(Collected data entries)
══════

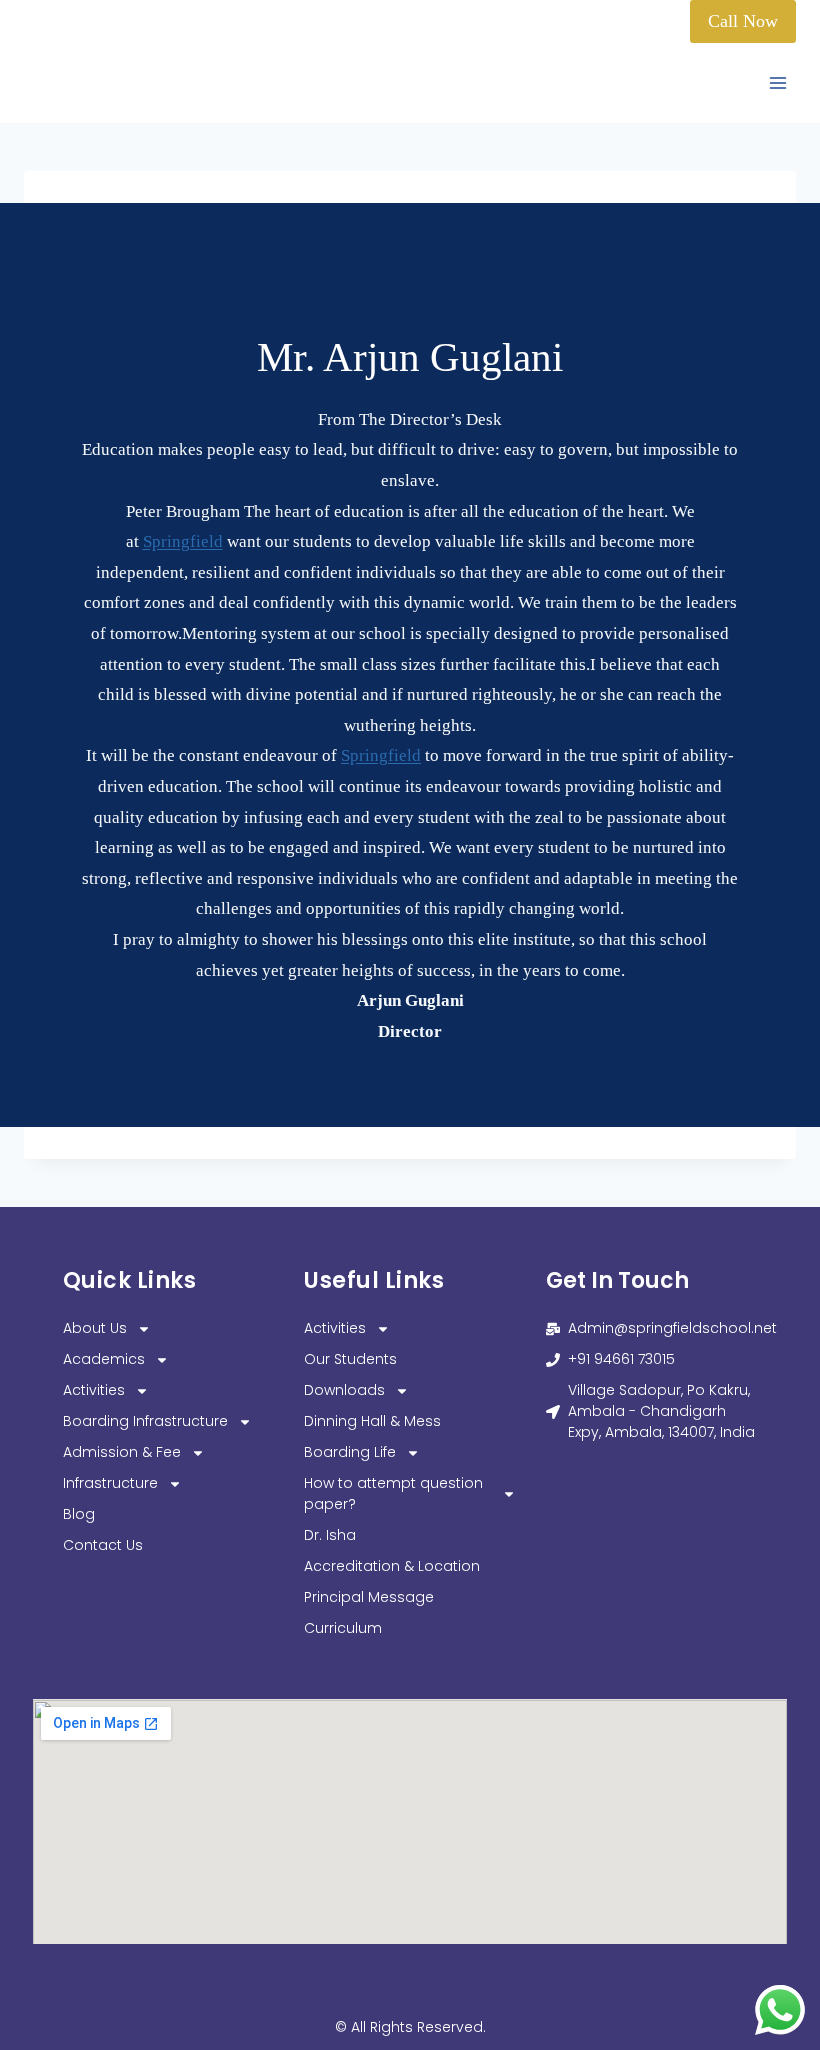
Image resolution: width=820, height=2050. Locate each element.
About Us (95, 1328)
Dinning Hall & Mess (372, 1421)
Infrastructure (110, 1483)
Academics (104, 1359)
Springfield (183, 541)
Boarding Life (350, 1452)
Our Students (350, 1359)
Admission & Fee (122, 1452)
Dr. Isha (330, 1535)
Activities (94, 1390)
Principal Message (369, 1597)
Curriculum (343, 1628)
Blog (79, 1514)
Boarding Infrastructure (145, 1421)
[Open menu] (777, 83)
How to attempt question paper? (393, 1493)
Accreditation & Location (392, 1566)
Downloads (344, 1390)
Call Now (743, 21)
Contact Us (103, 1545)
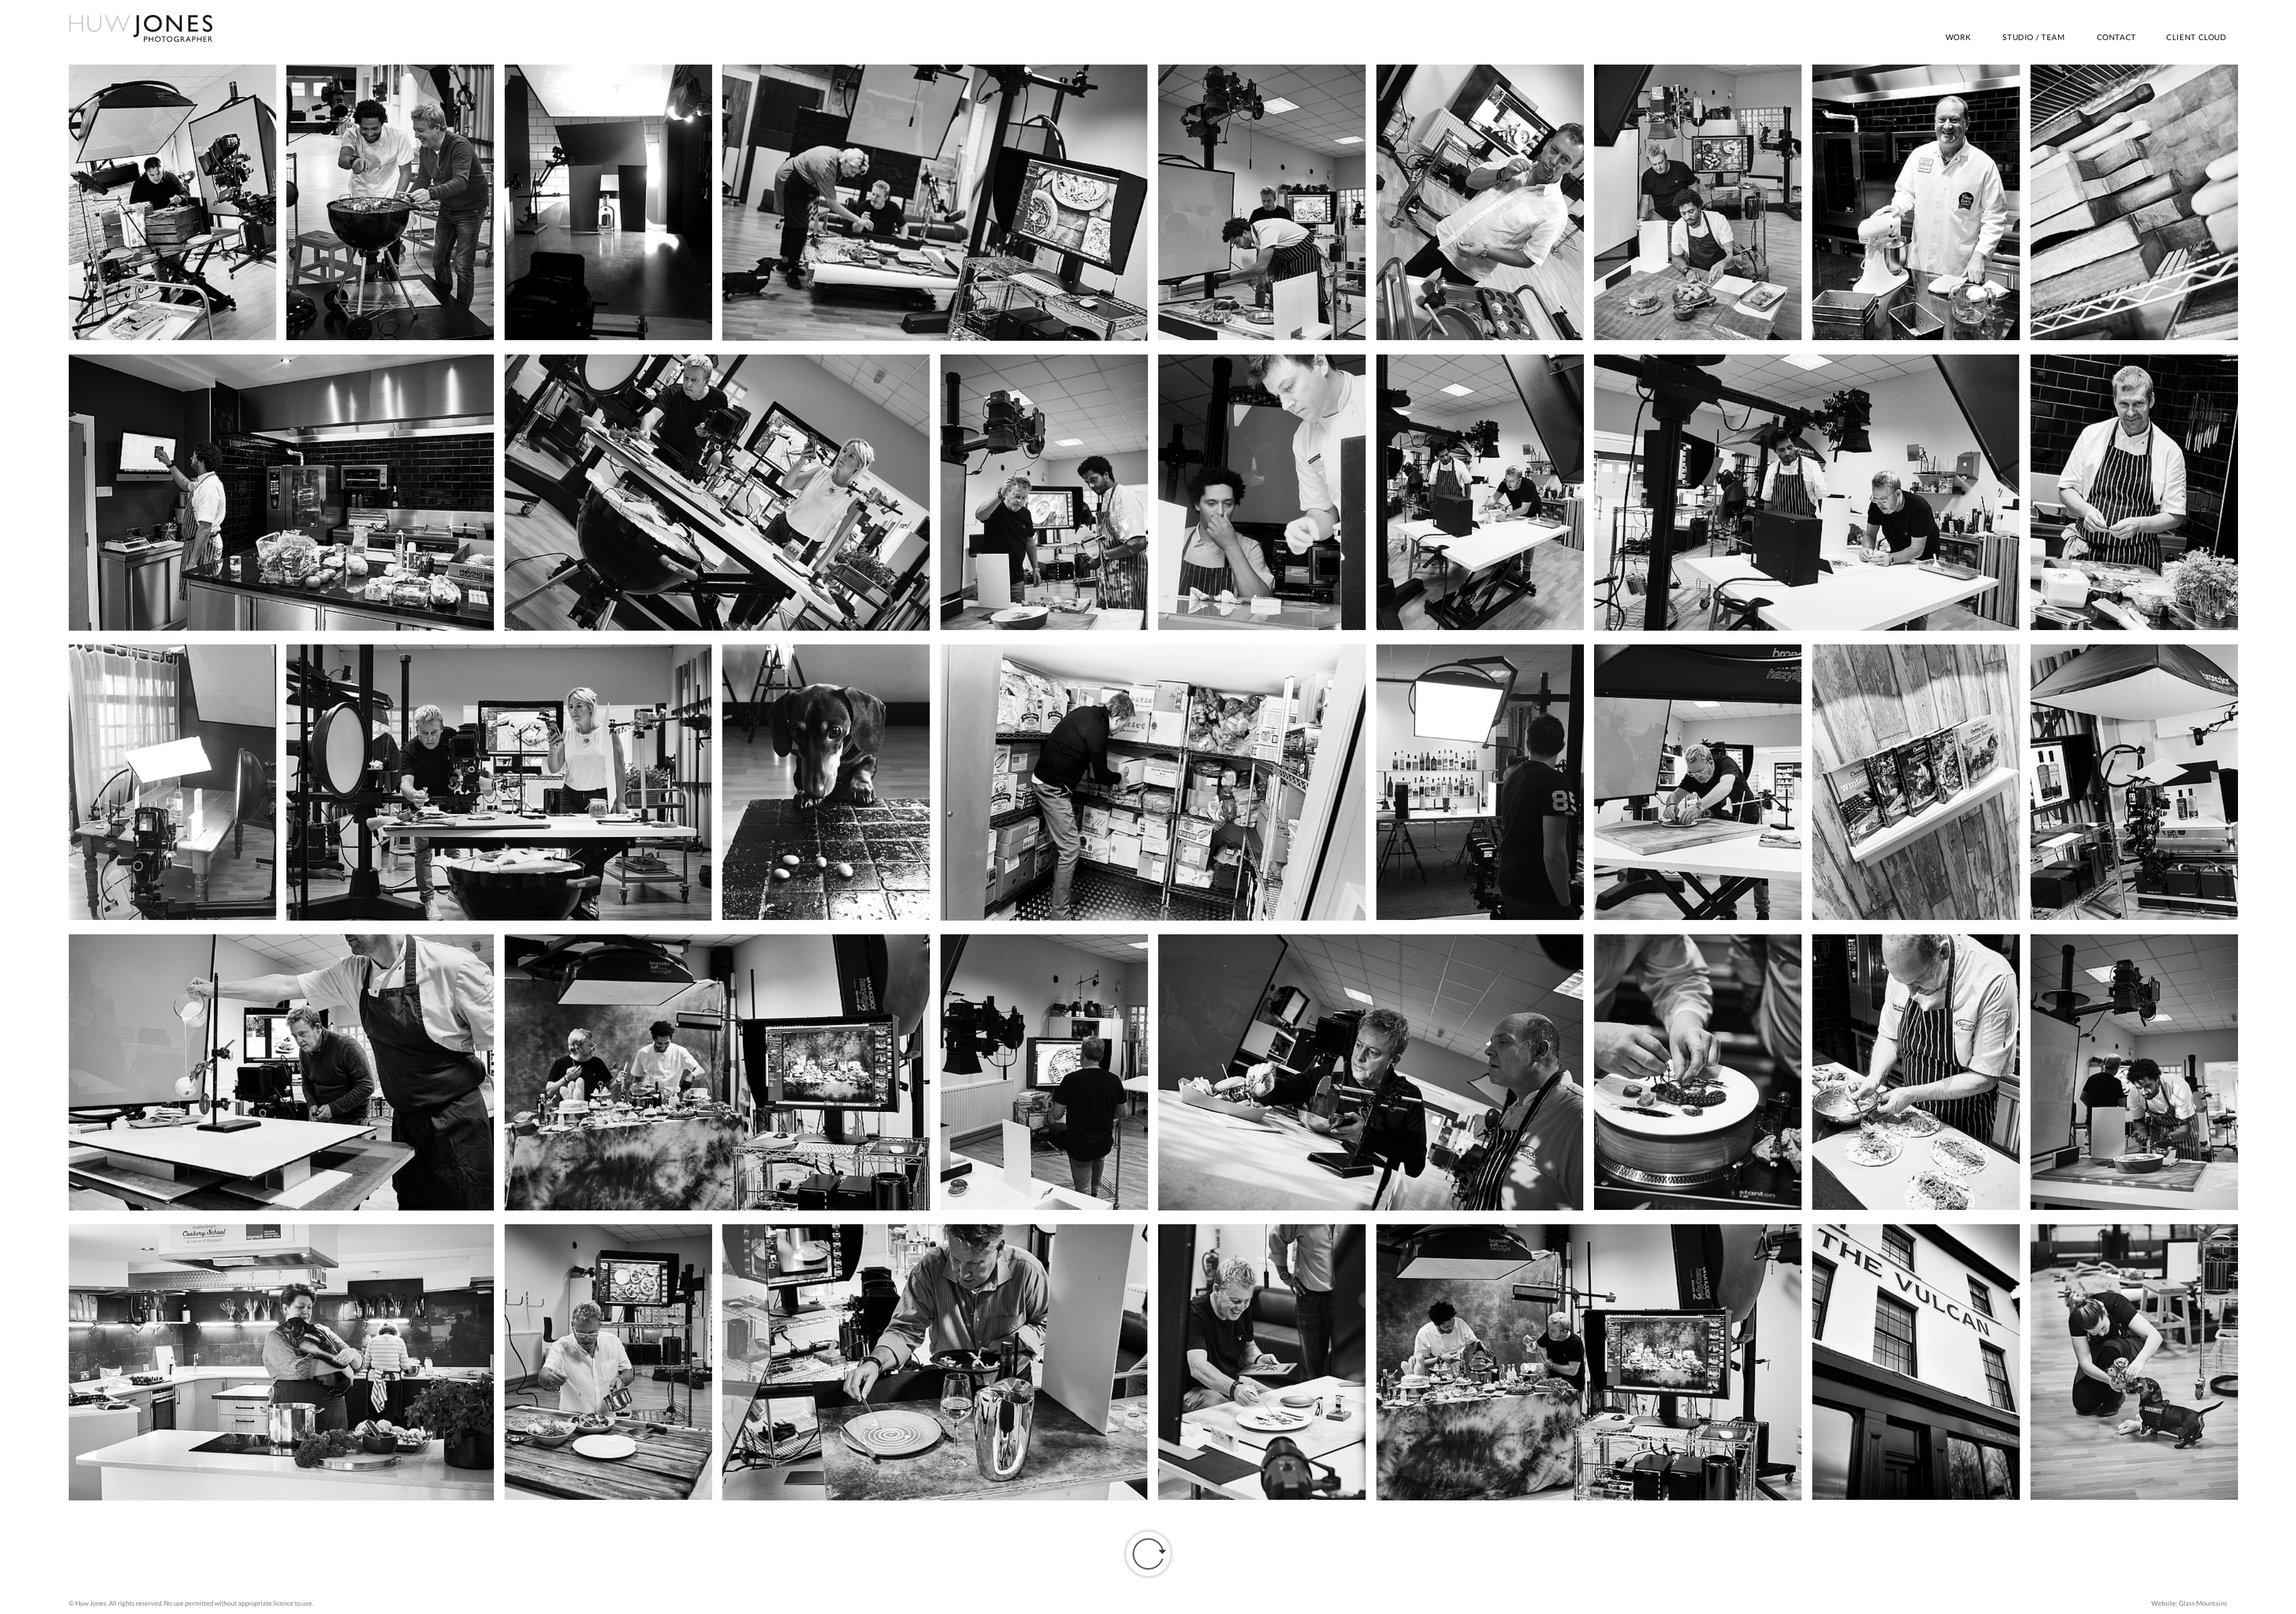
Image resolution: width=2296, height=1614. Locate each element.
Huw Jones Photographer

══════

## [TASK REQUIREMENTS]
Hand back the data above exactly, leaving out all pictures.

## [FINAL ANSWER]
Image resolution: width=820, height=2050. Locate each element.
About Us (95, 1328)
Dinning Hall & Mess (372, 1421)
Infrastructure (110, 1483)
Academics (104, 1359)
Springfield (183, 541)
Boarding Life (350, 1452)
Our Students (350, 1359)
Admission & Fee (122, 1452)
Dr. Isha (330, 1535)
Activities (94, 1390)
Principal Message (369, 1597)
Curriculum (343, 1628)
Blog (79, 1514)
Boarding Infrastructure (145, 1421)
[Open menu] (777, 83)
How to attempt question paper? (393, 1493)
Accreditation & Location (392, 1566)
Downloads (344, 1390)
Call Now (743, 21)
Contact Us (103, 1545)
Image resolution: width=2296, height=1614. Locate each element.
Huw Jones Photographer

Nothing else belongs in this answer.